Local variables to be added

The following local variables need to be defined for the examples in this section:

integer ifac, iel, ii, ivar
integer izone
integer ilelt, nlelt
double precision uref2, d2s3
double precision rhomoy, xdh, xustar2
double precision xitur
double precision xkent, xeent
integer, allocatable, dimension(:) :: lstelt
double precision, dimension(:), pointer :: boundary_roughness

Initialization and finalization

The following initialization block needs to be added for the following examples:

allocate(lstelt(nfabor)) ! temporary array for boundary faces selection
call field_get_val_s(ibrom, bfpro_rom)

Ad the end of the subroutine, it is recommended to deallocate the work array:

deallocate(lstelt) ! temporary array for boundary faces selection

In theory Fortran 95 deallocates locally-allocated arrays automatically, but deallocating arrays in a symmetric manner to their allocation is good practice, and it avoids using a different logic for C and Fortran.

Body

In the body, we may define several boundary conditions. Here are a few examples.

Inlet example with hydraulic diameter

Assign an inlet to boundary faces of group '2' and x < 0.01.

Warning
the <, <=, >, and >= operators may only be used with variables x, y, and z. This syntax is not a full equation interpreter, so formulas involving x, y, or z are not allowed.
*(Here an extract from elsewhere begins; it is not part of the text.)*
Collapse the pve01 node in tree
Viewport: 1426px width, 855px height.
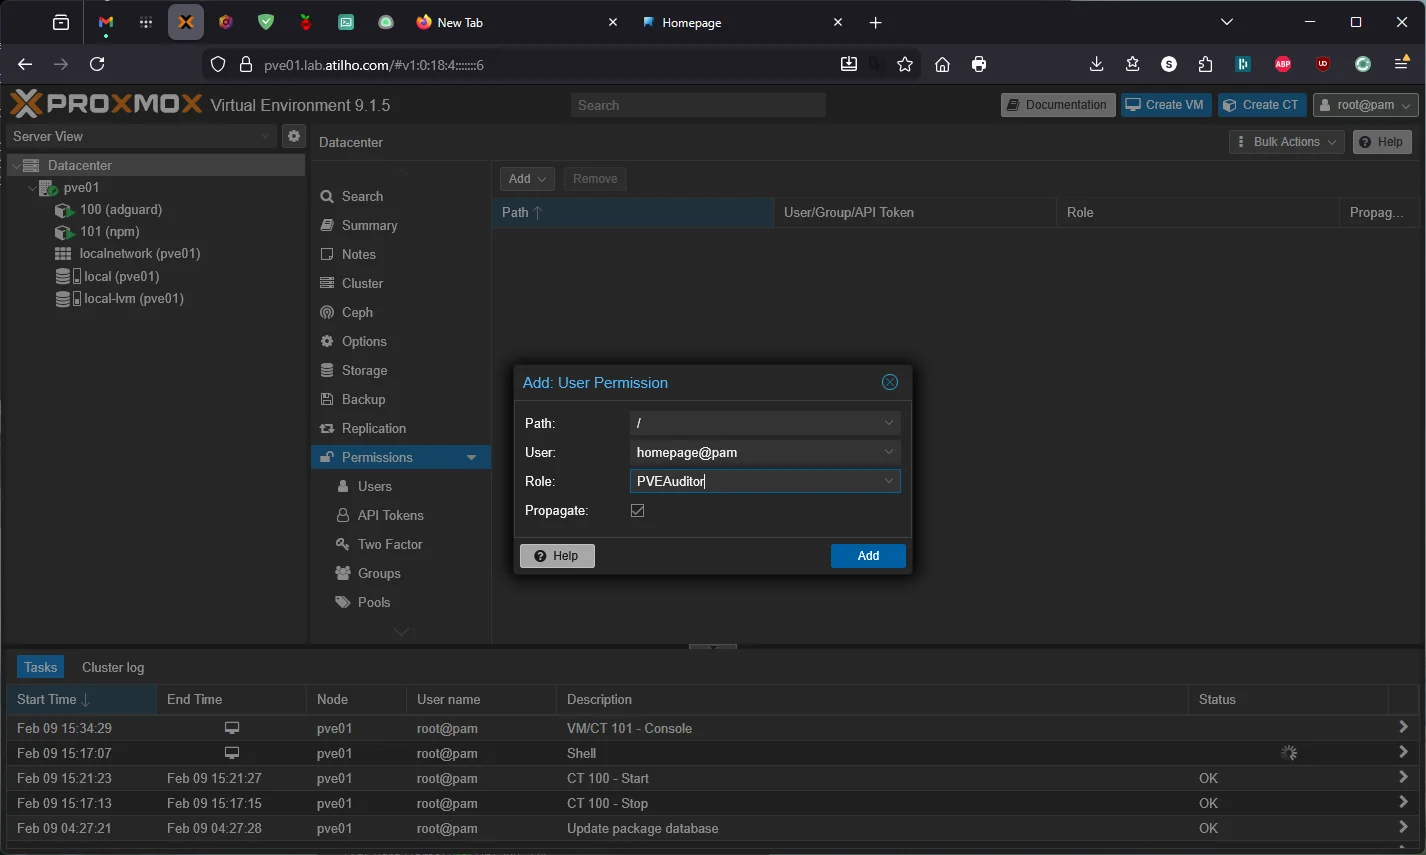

Set a a Dirichlet value on the three components of $ \vect{u} $ on the faces with the selection criterion '2 and x < 0.01' and set a Dirichlet to all the scalars $ \varia $.

Turbulence example computed using equations valid for a pipe.

We will be careful to specify a hydraulic diameter adapted to the current inlet.

We will also be careful if necessary to use a more precise formula for the dynamic viscosity use in the calculation of the Reynolds number (especially if it is variable, it may be useful to take the law from usphyv. Here, we use by default the 'viscl0" value.

Regarding the density, we have access to its value at boundary faces (romb) so this value is the one used here (specifically, it is consistent with the processing in usphyv, in case of variable density).

call getfbr('2 and x < 0.01', nlelt, lstelt)
do ilelt = 1, nlelt
ifac = lstelt(ilelt)
iel = ifabor(ifac)
itypfb(ifac) = ientre
rcodcl(ifac,iu,1) = 1.1d0
rcodcl(ifac,iv,1) = 1.1d0
rcodcl(ifac,iw,1) = 1.1d0
uref2 = rcodcl(ifac,iu,1)**2 &
+ rcodcl(ifac,iv,1)**2 &
+ rcodcl(ifac,iw,1)**2
uref2 = max(uref2,1.d-12)
! Turbulence example computed using equations valid for a pipe.
! We will be careful to specify a hydraulic diameter adapted
! to the current inlet.
! We will also be careful if necessary to use a more precise
! formula for the dynamic viscosity use in the calculation of
! the Reynolds number (especially if it is variable, it may be
! useful to take the law from 'usphyv'. Here, we use by default
! the 'viscl0" value.
! Regarding the density, we have access to its value at boundary
! faces (romb) so this value is the one used here (specifically,
! it is consistent with the processing in 'usphyv', in case of
! variable density)
! Hydraulic diameter: to be defined in the notebook GUI
xdh = notebook_parameter_value_by_name('hydraulic_diam')
! Calculation of turbulent inlet conditions using
! standard laws for a circular pipe
! (their initialization is not needed here but is good practice).
rhomoy = bfpro_rom(ifac)
call turbulence_bc_inlet_hyd_diam(ifac, uref2, xdh, rhomoy, viscl0, &
rcodcl)
! Handle scalars
if (nscal.gt.0) then
do ii = 1, nscal
rcodcl(ifac,isca(ii),1) = 1.d0
enddo
endif
enddo

Inlet example with turbulence intensity

Assign an inlet to boundary faces of group '3'.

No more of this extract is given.